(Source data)
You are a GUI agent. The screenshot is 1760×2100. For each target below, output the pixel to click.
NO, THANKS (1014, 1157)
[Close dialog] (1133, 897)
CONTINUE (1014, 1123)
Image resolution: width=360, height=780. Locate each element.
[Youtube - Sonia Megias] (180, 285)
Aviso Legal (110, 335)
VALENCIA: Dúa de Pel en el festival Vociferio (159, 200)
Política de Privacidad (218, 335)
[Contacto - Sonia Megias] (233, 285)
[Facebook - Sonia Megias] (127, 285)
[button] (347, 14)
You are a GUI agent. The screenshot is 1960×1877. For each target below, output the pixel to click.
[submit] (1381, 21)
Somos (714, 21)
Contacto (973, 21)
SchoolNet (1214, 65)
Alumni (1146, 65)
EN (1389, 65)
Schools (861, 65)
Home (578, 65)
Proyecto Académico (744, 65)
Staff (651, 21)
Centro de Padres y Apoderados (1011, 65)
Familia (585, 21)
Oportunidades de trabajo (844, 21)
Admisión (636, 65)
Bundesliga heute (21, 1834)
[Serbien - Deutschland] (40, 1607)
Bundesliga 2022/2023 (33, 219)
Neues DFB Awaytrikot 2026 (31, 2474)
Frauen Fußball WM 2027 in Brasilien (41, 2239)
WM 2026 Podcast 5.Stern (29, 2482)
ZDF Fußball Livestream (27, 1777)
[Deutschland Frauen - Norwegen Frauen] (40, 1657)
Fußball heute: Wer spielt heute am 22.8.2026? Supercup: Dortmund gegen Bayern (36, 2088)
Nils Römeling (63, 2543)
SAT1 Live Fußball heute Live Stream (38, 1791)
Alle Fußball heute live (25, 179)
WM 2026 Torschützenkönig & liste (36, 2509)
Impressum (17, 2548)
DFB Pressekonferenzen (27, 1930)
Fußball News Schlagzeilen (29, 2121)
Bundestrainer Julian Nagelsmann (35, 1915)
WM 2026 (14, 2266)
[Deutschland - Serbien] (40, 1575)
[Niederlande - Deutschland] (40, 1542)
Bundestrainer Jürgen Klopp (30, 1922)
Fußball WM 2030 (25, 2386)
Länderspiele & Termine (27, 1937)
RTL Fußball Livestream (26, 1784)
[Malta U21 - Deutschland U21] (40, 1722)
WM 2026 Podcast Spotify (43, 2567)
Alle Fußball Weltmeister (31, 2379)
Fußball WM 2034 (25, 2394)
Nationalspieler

Instructions to follow
Please return only the lines from the one that contains "EN (1389, 65)" through the final line of the entries, each exactly as written.

Exercise output
EN (1389, 65)
Schools (861, 65)
Home (578, 65)
Proyecto Académico (744, 65)
Staff (651, 21)
Centro de Padres y Apoderados (1011, 65)
Familia (585, 21)
Oportunidades de trabajo (844, 21)
Admisión (636, 65)
Bundesliga heute (21, 1834)
[Serbien - Deutschland] (40, 1607)
Bundesliga 2022/2023 (33, 219)
Neues DFB Awaytrikot 2026 (31, 2474)
Frauen Fußball WM 2027 in Brasilien (41, 2239)
WM 2026 Podcast 5.Stern (29, 2482)
ZDF Fußball Livestream (27, 1777)
[Deutschland Frauen - Norwegen Frauen] (40, 1657)
Fußball heute: Wer spielt heute am 22.8.2026? Supercup: Dortmund gegen Bayern (36, 2088)
Nils Römeling (63, 2543)
SAT1 Live Fußball heute Live Stream (38, 1791)
Alle Fußball heute live (25, 179)
WM 2026 Torschützenkönig & liste (36, 2509)
Impressum (17, 2548)
DFB Pressekonferenzen (27, 1930)
Fußball News Schlagzeilen (29, 2121)
Bundestrainer Julian Nagelsmann (35, 1915)
WM 2026 (14, 2266)
[Deutschland - Serbien] (40, 1575)
[Niederlande - Deutschland] (40, 1542)
Bundestrainer Jürgen Klopp (30, 1922)
Fußball WM 2030 (25, 2386)
Länderspiele & Termine (27, 1937)
RTL Fußball Livestream (26, 1784)
[Malta U21 - Deutschland U21] (40, 1722)
WM 2026 Podcast Spotify (43, 2567)
Alle Fußball Weltmeister (31, 2379)
Fußball WM 2034 (25, 2394)
Nationalspieler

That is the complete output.